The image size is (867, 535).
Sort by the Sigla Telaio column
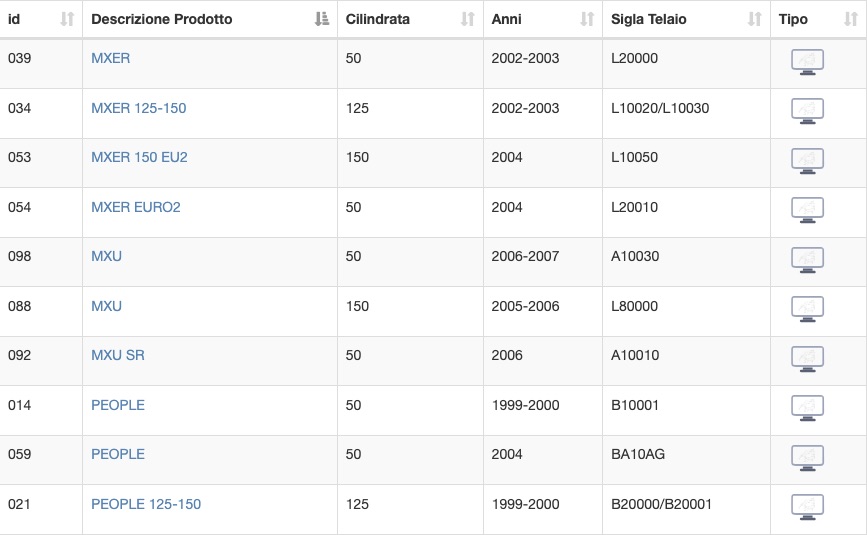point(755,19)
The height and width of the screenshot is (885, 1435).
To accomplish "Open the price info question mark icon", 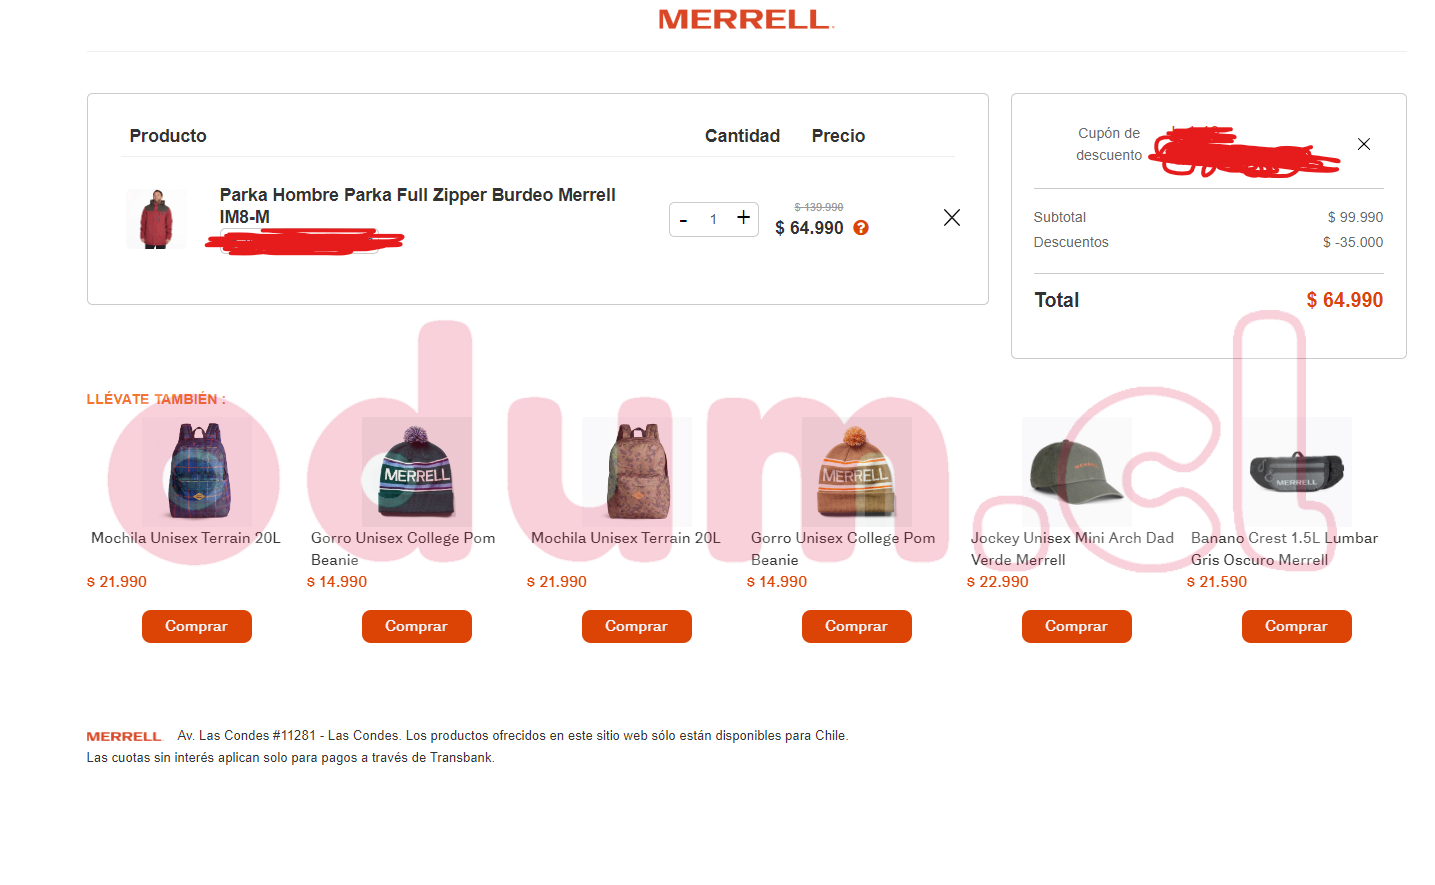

-------------------------

__WHAT YOU HAVE TO DO__
Extract the text of all the records above verbatim, excluding pictures.

__SOLUTION TO THE PROBLEM__
The image size is (867, 535).
Sort by the Sigla Telaio column
point(755,19)
The height and width of the screenshot is (885, 1435).
To accomplish "Open the price info question mark icon", 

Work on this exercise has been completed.